🤖 AI Summary
Blind face restoration suffers from information asymmetry due to sparse inputs and dense outputs, often leading to stochasticity and hallucinatory artifacts. To address this, this work proposes Pref-Restore, a novel framework that introduces in-policy reinforcement learning into the diffusion-based restoration loop for the first time.
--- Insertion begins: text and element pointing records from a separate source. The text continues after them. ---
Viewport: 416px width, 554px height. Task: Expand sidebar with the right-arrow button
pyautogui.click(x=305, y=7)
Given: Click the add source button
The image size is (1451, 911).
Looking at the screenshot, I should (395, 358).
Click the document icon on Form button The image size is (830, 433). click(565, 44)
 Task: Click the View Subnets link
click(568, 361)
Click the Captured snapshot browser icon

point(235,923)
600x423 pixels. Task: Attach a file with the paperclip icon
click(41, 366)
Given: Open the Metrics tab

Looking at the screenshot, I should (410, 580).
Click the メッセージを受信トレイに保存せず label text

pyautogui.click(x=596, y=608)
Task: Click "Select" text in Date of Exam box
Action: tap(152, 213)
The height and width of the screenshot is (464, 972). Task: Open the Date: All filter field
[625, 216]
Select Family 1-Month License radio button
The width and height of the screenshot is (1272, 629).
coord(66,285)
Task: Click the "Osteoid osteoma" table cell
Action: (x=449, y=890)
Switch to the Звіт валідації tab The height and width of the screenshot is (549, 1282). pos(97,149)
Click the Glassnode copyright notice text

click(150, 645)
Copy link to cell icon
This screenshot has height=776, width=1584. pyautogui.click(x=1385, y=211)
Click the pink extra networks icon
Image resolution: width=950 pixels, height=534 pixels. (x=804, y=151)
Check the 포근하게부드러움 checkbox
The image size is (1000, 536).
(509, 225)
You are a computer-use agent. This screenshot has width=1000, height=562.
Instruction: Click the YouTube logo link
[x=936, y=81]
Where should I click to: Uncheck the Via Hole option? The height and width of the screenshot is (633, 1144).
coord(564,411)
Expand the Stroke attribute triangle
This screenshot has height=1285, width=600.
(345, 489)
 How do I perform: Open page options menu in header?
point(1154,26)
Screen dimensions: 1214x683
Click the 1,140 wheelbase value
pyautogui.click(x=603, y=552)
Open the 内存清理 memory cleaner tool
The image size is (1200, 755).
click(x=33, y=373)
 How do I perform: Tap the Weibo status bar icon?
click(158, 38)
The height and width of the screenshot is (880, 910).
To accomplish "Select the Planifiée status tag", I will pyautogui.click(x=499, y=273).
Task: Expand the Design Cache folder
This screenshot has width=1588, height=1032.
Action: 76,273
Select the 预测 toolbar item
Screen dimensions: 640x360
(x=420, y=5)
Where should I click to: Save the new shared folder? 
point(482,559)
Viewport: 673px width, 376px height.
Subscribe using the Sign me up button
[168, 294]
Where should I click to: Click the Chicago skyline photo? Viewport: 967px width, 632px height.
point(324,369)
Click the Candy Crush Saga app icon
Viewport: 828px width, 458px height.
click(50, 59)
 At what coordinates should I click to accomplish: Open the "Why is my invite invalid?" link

Human preferences are encoded as differentiable constraints, and an autoregressive integrator maps textual instructions into dense latent queries, effectively unifying discrete semantic logic with continuous texture generation. This enables preference-aligned, deterministic restoration. The method achieves state-of-the-art performance on both synthetic and real-world benchmarks, significantly reducing the entropy of the solution space and enhancing the determinism and fidelity of restored results.
📝 Abstract
Blind face restoration remains a persistent challenge due to the inherent ill-posedness of reconstructing holistic structures from severely constrained observations. Current generative approaches, while capable of synthesizing realistic textures, often suffer from information asymmetry -- the intrinsic disparity between the information-sparse low quality inputs and the information-dense high quality outputs. This imbalance leads to a one-to-many mapping, where insufficient constraints result in stochastic uncertainty and hallucinatory artifacts. To bridge this gap, we present \textbf{Pref-Restore}, a hierarchical framework that integrates discrete semantic logic with continuous texture generation to achieve deterministic, preference-aligned restoration. Our methodology fundamentally addresses this information disparity through two complementary strategies: (1) Augmenting Input Density: We employ an auto-regressive integrator to reformulate textual instructions into dense latent queries, injecting high-level semantic stability to constrain the degraded signals; (2) Pruning Output Distribution: We pioneer the integration of on-policy reinforcement learning directly into the diffusion restoration loop. By transforming human preferences into differentiable constraints, we explicitly penalize stochastic deviations, thereby sharpening the posterior distribution toward the desired high-fidelity outcomes. Extensive experiments demonstrate that Pref-Restore achieves state-of-the-art performance across synthetic and real-world benchmarks. Furthermore, empirical analysis confirms that our preference-aligned strategy significantly reduces solution entropy, establishing a robust pathway toward reliable and deterministic blind restoration.